Ruby concurrency: building a timeout queue

Feb 12, 2018

Ruby’s built-in Queue class is an incredibly handy data structure for all kinds of problems. Its versatility can be attributed to its pop method, which can be used in both a blocking and a non-blocking manner. However, when using a blocking pop, you may not always want to run the risk of this pop potentially blocking indefinitely. Instead, you might wish for your pop to block only until a given timeout interval has expired, after which it’ll throw an exception. We’ll refer to a queue that supports such pop behavior as a TimeoutQueue. This post will show you how to build such a queue.

Setting the stage

Going forward, I’ll assume you’re comfortable with all the concepts introduced in my earlier post on condition variables. Our starting point will be the SimpleQueue implementation that we wrote as part of that post. The code for this is shown below. If some of its concepts are unfamiliar to you, then I’d highly recommend reading my earlier post before continuing on.

class SimpleQueue
  def initialize
    @elems = []
    @mutex = Mutex.new
    @cond_var = ConditionVariable.new
  end

  def <<(elem)
    @mutex.synchronize do
      @elems << elem
      @cond_var.signal
    end
  end

  def pop(blocking = true)
    @mutex.synchronize do
      if blocking
        while @elems.empty?
          @cond_var.wait(@mutex)
        end
      end
      raise ThreadError, 'queue empty' if @elems.empty?
      @elems.shift
    end
  end
end

This SimpleQueue class behaves very similarly to Ruby’s built-in Queue class:

a non-blocking pop called on a non-empty queue will return immediately
a non-blocking pop called on an empty queue will raise a ThreadError
a blocking pop called on a non-empty queue will return immediately
a blocking pop called on an empty queue will wait for data to arrive before returning

It is the scenario described by the last of these four bullet points that we want to improve upon.
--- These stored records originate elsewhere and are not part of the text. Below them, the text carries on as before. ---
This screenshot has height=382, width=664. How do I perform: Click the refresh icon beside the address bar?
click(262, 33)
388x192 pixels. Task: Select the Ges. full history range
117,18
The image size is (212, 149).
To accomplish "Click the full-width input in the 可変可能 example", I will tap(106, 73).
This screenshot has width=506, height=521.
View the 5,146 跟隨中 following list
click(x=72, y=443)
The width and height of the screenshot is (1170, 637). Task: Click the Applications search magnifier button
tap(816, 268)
In its current implementation, a blocking pop called on an empty queue will block for as long as the queue remains empty. As there is no guarantee that the queue will ever receive data, this could be a very long time indeed. In order to prevent such indefinite waits from occurring, we are going to add timeout functionality to this blocking pop.

Before moving on to the next section, let’s write a bit of code to prove that the four bullet points above do, in fact, hold true for our SimpleQueue implementation.
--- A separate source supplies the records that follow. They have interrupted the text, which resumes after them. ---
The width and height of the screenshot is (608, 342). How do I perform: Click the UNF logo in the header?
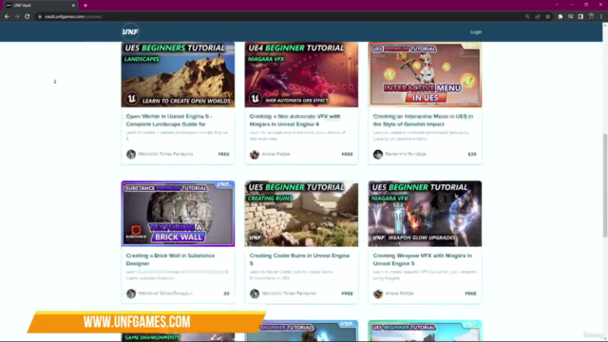(130, 31)
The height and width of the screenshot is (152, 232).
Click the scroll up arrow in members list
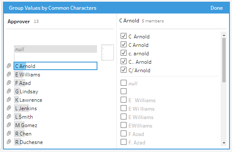pyautogui.click(x=224, y=35)
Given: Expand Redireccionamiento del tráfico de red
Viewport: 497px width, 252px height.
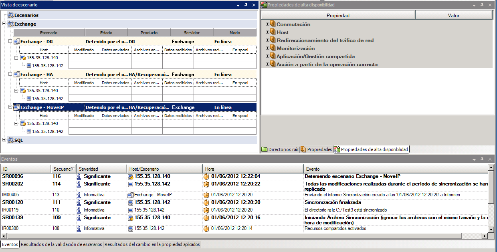Looking at the screenshot, I should [x=267, y=40].
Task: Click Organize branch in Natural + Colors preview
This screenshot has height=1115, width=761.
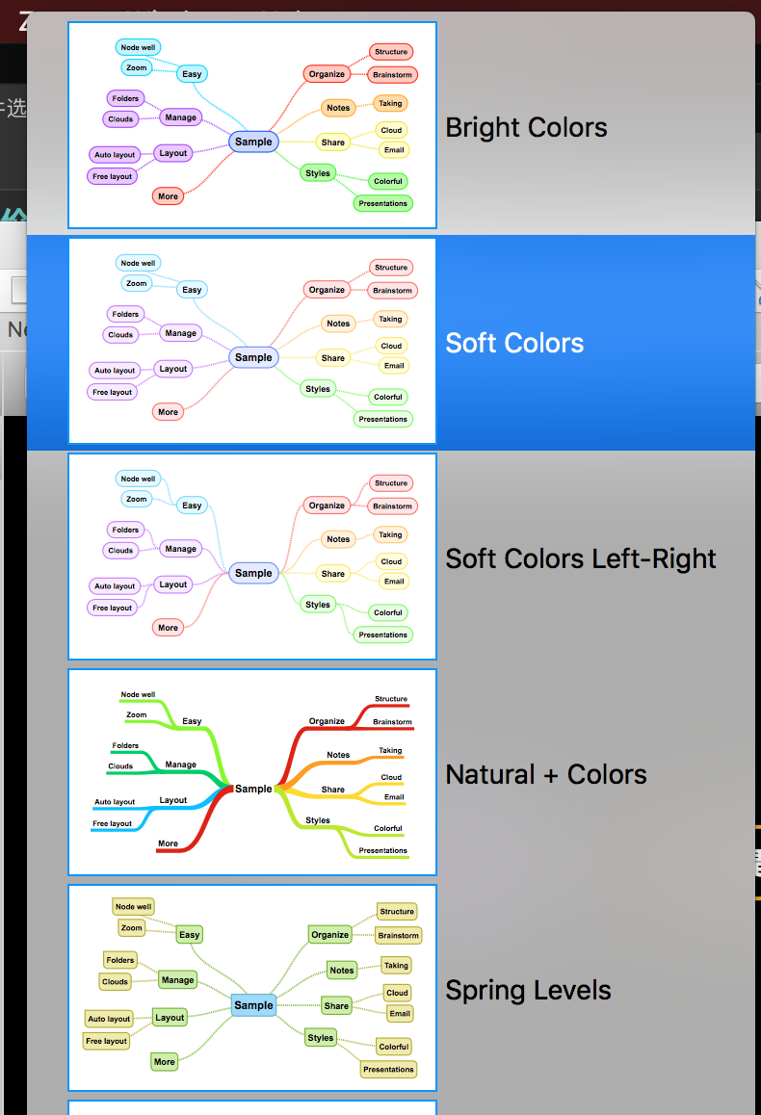Action: tap(327, 721)
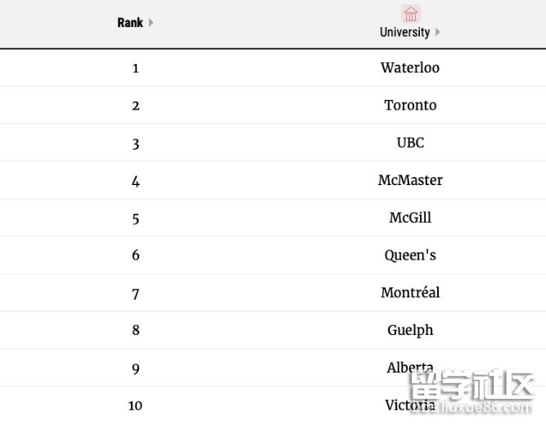Click the sort arrow next to University
546x425 pixels.
click(438, 32)
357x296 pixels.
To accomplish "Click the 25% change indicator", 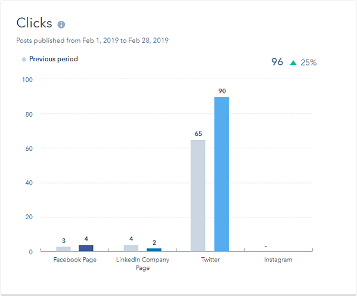I will click(x=309, y=63).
simple_queue = SimpleQueue.new

# non-blocking pop, non-empty queue
simple_queue << 'foobar'
simple_queue.pop(false) # => immediately returns 'foobar'

# non-blocking pop, empty queue
simple_queue.pop(false) # => immediately raises a ThreadError exception

# blocking pop, non-empty queue
simple_queue << 'foobar'
simple_queue.pop # => immediately returns 'foobar'

# blocking pop, empty queue - new data is added after 5s
Thread.new { sleep 5; simple_queue << 'foobar' }
simple_queue.pop # => waits for 5s for data to arrive, then returns 'foobar'

At this point, we can rest assured that our SimpleQueue class does indeed behave like Ruby’s built-in Queue class. Now let’s continue on to the next section where we’ll start adding timeout functionality to the blocking pop method.
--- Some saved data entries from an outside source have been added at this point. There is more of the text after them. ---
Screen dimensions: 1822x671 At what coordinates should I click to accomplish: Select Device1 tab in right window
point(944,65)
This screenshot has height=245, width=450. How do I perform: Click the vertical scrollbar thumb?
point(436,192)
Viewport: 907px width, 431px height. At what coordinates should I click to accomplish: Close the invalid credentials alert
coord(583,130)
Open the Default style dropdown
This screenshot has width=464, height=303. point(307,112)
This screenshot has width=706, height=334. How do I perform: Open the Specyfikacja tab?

A first attempt at adding timeout functionality

The next few sections will focus exclusively on improving the pop method code shown below. We’ll see how we can add timeout functionality to this method with just a few well-chosen lines of code.

def pop(blocking = true)
  @mutex.synchronize do
    if blocking
      while @elems.empty?
        @cond_var.wait(@mutex)
      end
    end
    raise ThreadError, 'queue empty' if @elems.empty?
    @elems.shift
  end
end

A first attempt at introducing timeout functionality could see us start by scrolling through Ruby’s condition variable documentation. Doing so, we might spot that the wait method can take an optional timeout parameter that will cause this method to return if it is still waiting after timeout seconds have passed.

wait(mutex, timeout = nil)

Releases the lock held in mutex and waits; reacquires the lock on wakeup. If timeout is given, this method returns after timeout seconds passed, even if no other thread doesn’t signal.

This could cause us to decide that we’d just need to modify our pop method to make use of this timeout functionality. Our code would then probably end up looking something like the snippet shown below.

def pop(blocking = true, timeout = nil)
  @mutex.synchronize do
    if blocking
      while @elems.empty?
        @cond_var.wait(@mutex, timeout)
      end
    end
    raise ThreadError, 'queue empty' if @elems.empty?
    @elems.shift
  end
end

This code allows for the user to pass a timeout parameter to the pop method. This value will then get used by our condition variable’s wait method. Seems pretty easy, right? Let’s write some Ruby code to test whether the above code will allow a blocking pop method to timeout when called on an empty queue.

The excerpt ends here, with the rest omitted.